Have you considered asking yourself why these fallacies are so plausible? Sure, it got the figures wrong in a generated quarterly report about Tesla's earnings. Those are easily verifiable facts. On the other hand, try looking for equally succinct and personalized instructions on writing a quarterly report, demanding only that you do a bare-minimum fact-check. The GPT-4 System Card lists overreliance as a safety concern; part of me wonders if they’re talking down to us.

Hallucinations: a Double-Edged Sword?

We’ve learned that, specifically in the context of large language models, there’s no firewall that separates prompt-faithful content outputs from open-ended wildcards. We also learned that expecting hand-off fact checking may be a naive misuse of these models altogether. Rather than framing this topic from the perspective of things you can’t do with machine learning, I thought I’d leave you with some examples of strides that are being made because of them.

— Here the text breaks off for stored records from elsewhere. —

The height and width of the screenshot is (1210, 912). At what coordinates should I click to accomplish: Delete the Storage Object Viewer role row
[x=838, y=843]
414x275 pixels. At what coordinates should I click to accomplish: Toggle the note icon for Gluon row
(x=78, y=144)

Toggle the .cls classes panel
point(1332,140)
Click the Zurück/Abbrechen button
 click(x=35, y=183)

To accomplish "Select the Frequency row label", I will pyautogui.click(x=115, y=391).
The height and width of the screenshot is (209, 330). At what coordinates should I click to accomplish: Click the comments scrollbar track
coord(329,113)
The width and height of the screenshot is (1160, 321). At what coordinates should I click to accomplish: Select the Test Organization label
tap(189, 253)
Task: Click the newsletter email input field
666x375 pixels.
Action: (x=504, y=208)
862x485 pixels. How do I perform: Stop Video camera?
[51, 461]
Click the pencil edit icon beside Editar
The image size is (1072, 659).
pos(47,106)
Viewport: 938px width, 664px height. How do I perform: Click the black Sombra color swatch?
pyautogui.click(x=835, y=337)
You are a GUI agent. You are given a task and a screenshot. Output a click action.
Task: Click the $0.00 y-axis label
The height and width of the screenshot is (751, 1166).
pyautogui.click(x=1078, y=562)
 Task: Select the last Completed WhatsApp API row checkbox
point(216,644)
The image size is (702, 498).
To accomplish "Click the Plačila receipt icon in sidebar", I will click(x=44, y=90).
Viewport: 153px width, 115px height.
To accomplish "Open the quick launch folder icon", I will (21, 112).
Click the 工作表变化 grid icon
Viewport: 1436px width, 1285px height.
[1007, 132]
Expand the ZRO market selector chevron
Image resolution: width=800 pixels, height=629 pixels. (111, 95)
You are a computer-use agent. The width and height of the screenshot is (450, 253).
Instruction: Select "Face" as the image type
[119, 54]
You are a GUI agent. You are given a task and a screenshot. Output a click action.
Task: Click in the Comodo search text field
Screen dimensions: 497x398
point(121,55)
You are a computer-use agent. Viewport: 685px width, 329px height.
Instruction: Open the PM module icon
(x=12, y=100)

Lung tumor segmentation: Segmenting lung tumors in CT scans can be considerably trickier in situations where the tumor is close to soft tissue. MRI scans, on the other hand, contain soft-tissue contrast information that could help mark these distinctions. Hallucinations are used to generate MRIs to supplement CT scans, with a significant performance increase compared to models trained on CT scans alone.
Learning Optimal Paths in Autonomous Navigation: Autonomous navigation (think robotics, self-driving) classically requires loads of labeled data and expert intervention. This method has a navigation system hallucinate obstacles, using these imaginary obstacles as supplementary data which the system can learn to avoid, making it more attuned to recognizing and mitigating real-life obstacles. The authors claim that this approach reduces risk and adapts well to novel environments.